If a line in the records below contains the word "computer", copy it.
-- EXERCISE DATA follows --
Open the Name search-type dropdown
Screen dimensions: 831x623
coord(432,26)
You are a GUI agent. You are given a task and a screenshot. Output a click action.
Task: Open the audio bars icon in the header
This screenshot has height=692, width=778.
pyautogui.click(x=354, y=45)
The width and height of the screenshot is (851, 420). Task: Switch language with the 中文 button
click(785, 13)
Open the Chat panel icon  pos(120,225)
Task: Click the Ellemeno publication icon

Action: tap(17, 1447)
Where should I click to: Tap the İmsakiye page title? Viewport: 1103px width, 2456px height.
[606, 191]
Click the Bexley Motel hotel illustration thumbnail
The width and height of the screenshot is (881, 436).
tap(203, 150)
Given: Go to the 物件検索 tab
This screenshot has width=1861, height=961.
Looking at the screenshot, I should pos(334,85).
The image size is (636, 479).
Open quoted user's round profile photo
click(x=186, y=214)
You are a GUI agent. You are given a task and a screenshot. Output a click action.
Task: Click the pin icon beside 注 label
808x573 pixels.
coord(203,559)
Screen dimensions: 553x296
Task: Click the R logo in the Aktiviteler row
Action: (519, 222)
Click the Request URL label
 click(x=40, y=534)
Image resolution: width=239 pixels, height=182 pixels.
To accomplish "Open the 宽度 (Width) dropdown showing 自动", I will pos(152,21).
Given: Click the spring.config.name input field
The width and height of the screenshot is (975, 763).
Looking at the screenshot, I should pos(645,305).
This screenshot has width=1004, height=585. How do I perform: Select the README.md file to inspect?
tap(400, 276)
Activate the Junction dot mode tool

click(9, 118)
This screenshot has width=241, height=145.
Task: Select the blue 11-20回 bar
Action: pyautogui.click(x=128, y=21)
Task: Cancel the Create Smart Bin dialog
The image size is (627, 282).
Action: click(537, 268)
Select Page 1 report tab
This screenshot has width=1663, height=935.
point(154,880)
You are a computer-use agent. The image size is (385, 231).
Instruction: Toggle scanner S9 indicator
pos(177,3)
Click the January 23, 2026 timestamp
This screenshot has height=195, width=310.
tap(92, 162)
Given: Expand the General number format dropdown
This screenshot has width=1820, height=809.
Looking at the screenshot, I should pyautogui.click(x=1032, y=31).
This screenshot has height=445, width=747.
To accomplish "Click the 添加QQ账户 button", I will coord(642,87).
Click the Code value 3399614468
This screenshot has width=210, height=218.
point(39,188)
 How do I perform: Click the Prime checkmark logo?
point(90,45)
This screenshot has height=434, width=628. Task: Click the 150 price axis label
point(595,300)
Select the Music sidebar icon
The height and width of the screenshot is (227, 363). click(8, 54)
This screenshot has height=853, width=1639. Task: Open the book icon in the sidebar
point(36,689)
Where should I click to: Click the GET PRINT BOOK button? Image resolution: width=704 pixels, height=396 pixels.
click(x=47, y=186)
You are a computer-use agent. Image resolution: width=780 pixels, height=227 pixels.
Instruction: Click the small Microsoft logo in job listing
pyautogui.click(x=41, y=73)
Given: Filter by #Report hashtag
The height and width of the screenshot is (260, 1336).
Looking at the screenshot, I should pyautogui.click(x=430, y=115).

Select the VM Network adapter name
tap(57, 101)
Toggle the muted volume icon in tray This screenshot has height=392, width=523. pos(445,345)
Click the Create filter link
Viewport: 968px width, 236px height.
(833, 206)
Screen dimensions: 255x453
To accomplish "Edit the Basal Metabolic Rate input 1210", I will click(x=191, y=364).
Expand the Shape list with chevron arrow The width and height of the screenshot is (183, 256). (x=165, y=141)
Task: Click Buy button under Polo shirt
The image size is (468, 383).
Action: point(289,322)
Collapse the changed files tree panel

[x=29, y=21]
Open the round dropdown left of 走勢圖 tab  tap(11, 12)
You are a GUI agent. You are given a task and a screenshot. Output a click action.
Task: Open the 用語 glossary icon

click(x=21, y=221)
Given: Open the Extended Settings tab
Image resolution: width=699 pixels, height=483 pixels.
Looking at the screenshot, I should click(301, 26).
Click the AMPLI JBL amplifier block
-- EXERCISE DATA concluded --
ANSWER SPACE
You are a computer-use agent. The image size is (385, 231).
You are a computer-use agent. Image resolution: width=780 pixels, height=227 pixels.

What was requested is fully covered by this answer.